Kell, we were talking about the atmosphere in Sheffield. How much did that help you get through your win over Carson Jones in July?
It makes such a difference that you can't understand. I got hit in the eighth round with a shot that broke my nose and the noise helped me keep going. In the end people said that fight showed up some problems, but for me it told me a lot about myself. I proved to myself that with a broken nose, with no energy, with the way I felt in those later rounds when it was really tough, that I could come through that. It actually told me a lot about myself.
So just what does it feel like to keep boxing with a broken nose?
Tough, not a nice feeling, I can tell you, getting banged on the nose, and it's broken, and you are swallowing blood, and some guy is still trying to take you down, and you are getting hit again on that nose. I guess you have to take your hat off to us fighters, we put it all on the line.
You do - but it seems that fight has made a difference to you.
Bizarre, but yes. It did me a lot of good, because it made me realise I don't ever want to feel again the way I felt that time. I realised there were things I had to address, and they have been addressed, and for this fight I know I will be in the best physical shape and ready.
We talked about using a dietician. What has that meant?
Well other people have porridge or cornflakes for breakfast, I have been having fillet steak with broccoli for mine. And he's given me different vegetables, things I had not even heard of. Everything has been grown in an organic way, it's super foods, super shakes, lots of different things I've been introduced to. I've done a 12 week training camp and it has been moving on all the time, I've never been bored.
So how do the last couple of days before the fight unfold?
Wednesday is my last training session, and after that it is just relaxing, I'll probably walk round Meadowhall shopping centre and just spend some time with my daughter. She's eight-months old, so there's plenty to do to look after her. Then it's time for the weigh-in, get into fight mood and get ready to dismantle my opponent.
Tell us a bit about your background, Kell. How did you get into boxing?
I used to like watching Bruce Lee films and karate films when I was a kid, and my dad saw something in me. He saw I was a strong little boy so he took me to the boxing club. I fell in love with it. Then Brendan Ingle saw something in me, he told me I could be world champion. He obviously has an eye for that kind of thing, and I've been chasing it ever since. I'm still believing that I can reach the heights that he said.
Who were your heroes?
I liked Chris Eubank, Nigel Benn, Prince Naseem, Joe Calzaghe, those kind of people who were the up-and-coming fighters at the time.

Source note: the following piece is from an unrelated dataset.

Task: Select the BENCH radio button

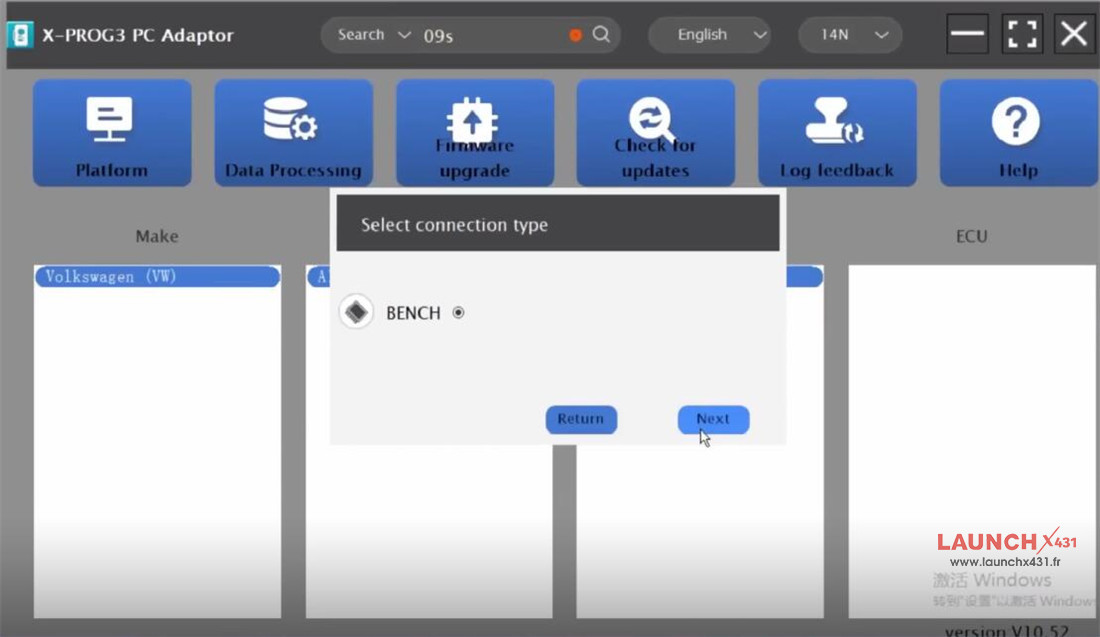Action: pyautogui.click(x=458, y=313)
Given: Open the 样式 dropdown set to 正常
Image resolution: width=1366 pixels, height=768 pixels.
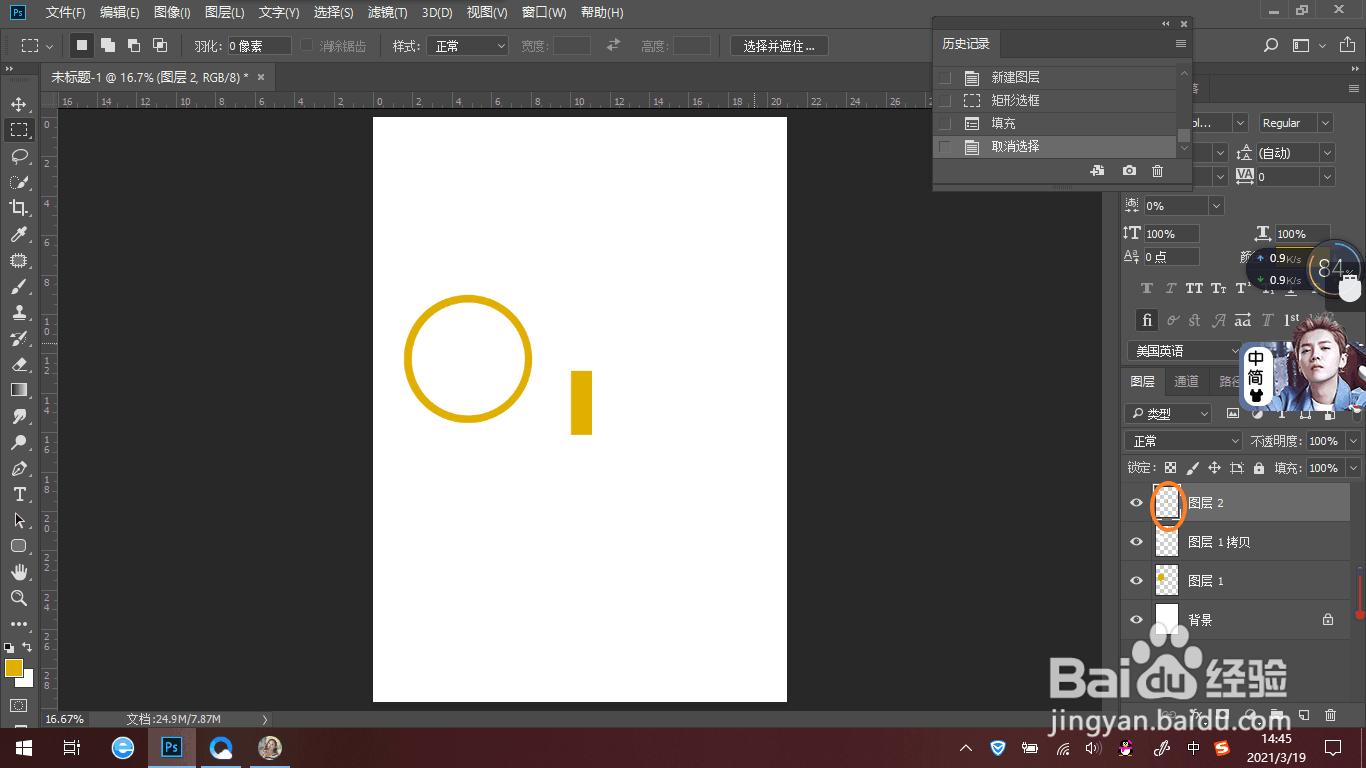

So who are heroes now? What about Floyd Mayweather Junior and Manny Pacquiao who are the only welterweights ranked above you by Ring Magazine?
I can't afford to have any heroes in my division. I'm more in awe now of the old time fighters like Sugar Ray Robinson, Muhammad Ali or Joe Louis, those kind of old school stars. I do enjoy watching the two you said because Mayweather, especially, is great TV. But they aren't heroes, they are targets now. I'm only interested in being number one.
We hope Saturday's a step in that direction for you - and we've a free £50 bet for a favourite charity to say thanks for your time.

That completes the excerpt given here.